De camino a Kingston veo a Luke a la entrada de su casa y me detengo un momento para saludarlo. Le comento mi encuentro con Ray y me extraña su indiferencia, como si le hablara de un desconocido. Habría imaginado que eran buenos amigos. Están los dos nietos con él. Uno de ellos, el más alto y rubito, no para de reírse. Es un niño muy nervioso e inquieto. Antes de despedirme, le pregunto por las fotos del piano. Me mira con ojos algo maliciosos. “Nunca estuvieron ahí hasta muy al final”, me dice. El padre, mientras vivió, tenía solo fotos de su segunda mujer.”

 

 

Esta noche, poco antes de acostarme, he borrado las casi dos mil palabras que escribí durante todo el fin de semana.

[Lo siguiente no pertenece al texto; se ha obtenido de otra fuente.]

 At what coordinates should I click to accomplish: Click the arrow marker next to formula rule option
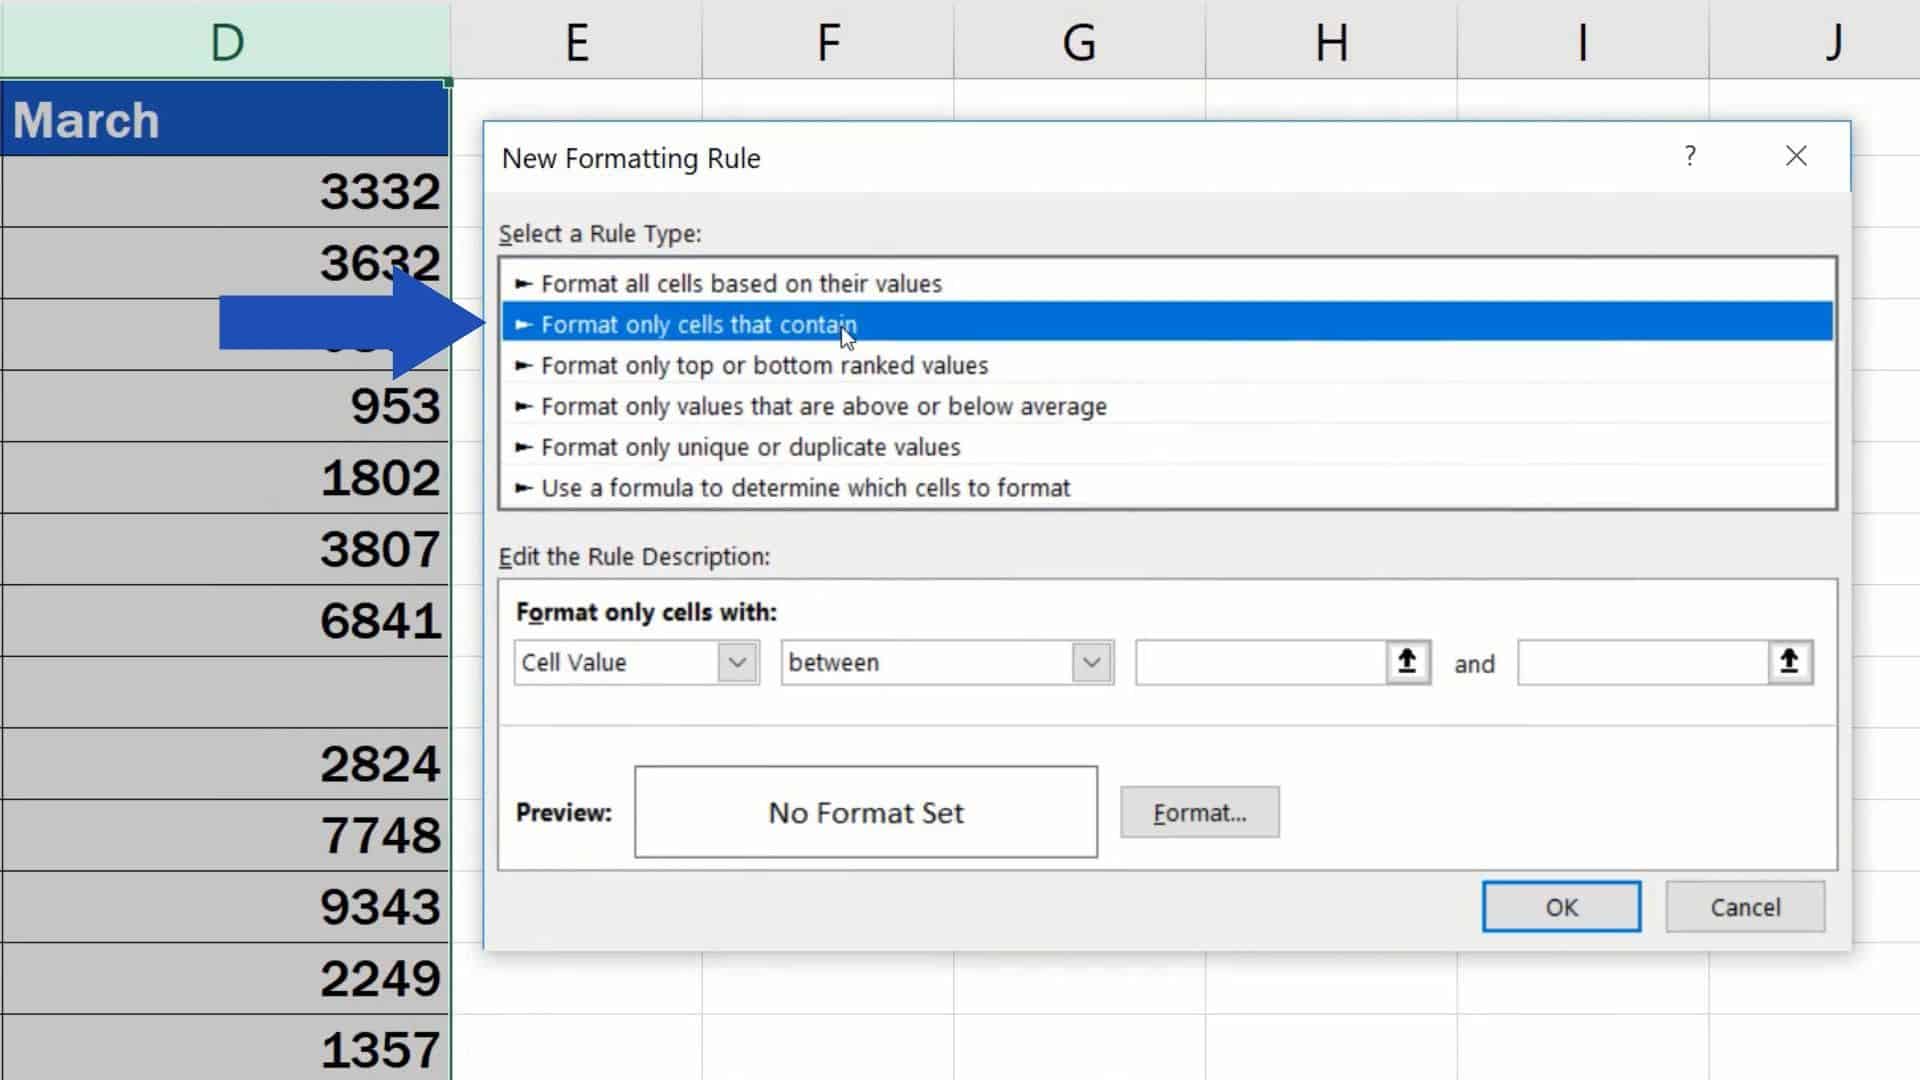pos(522,488)
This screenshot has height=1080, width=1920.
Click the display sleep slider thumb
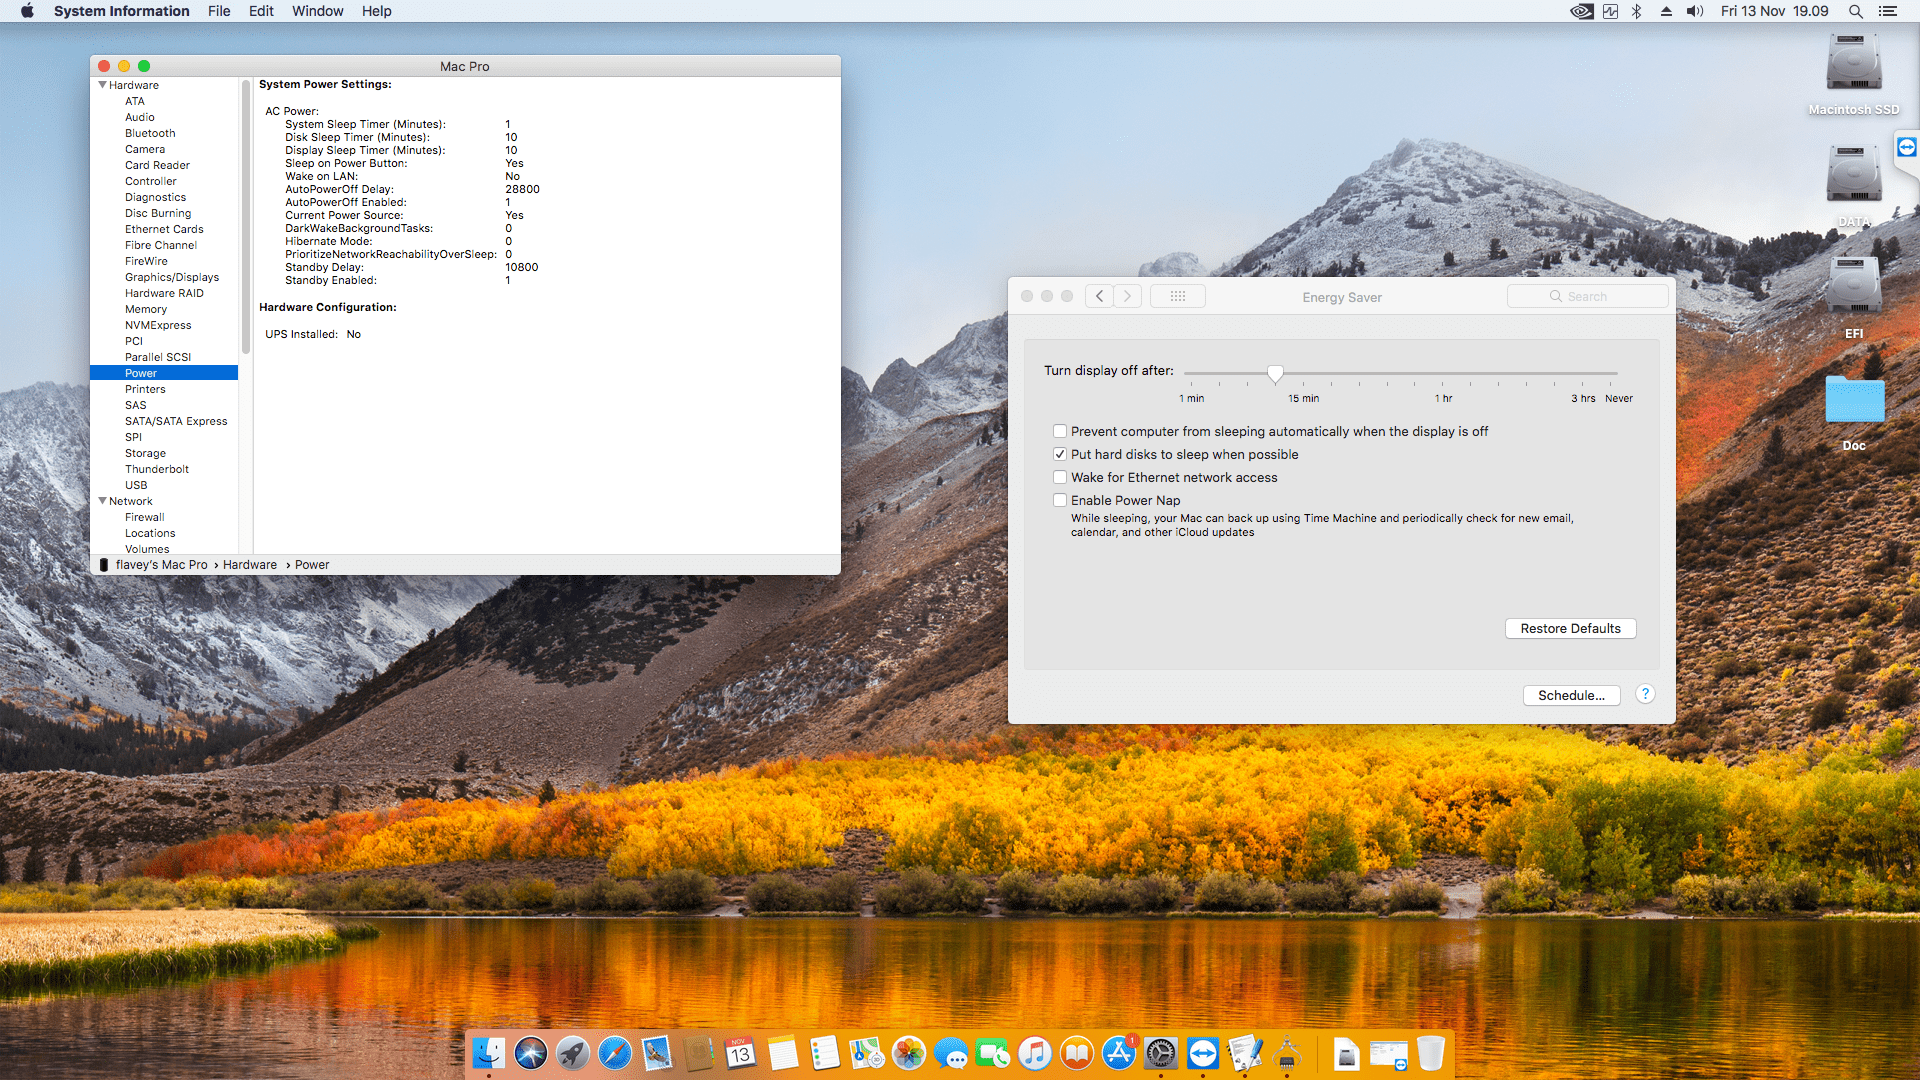(1275, 374)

No habrá así arrepentimientos. Empezaré de nuevas. Casi siempre es más difícil quitar que poner cuando uno escribe.

 

 

Hay luna llena. El cielo está todo estrellado. Silencio. El cuarto está en una penumbra casi azul como en un cuadro de Chagall. Estoy desvelado. No puedo quitarme de la mente la foto de esa mujer sentada en el banco junto al hombre de la mirada adusta. ¿Eran esos los padres de Martell? ¿Y las niñas? ¿Quiénes son las niñas del retrato familiar?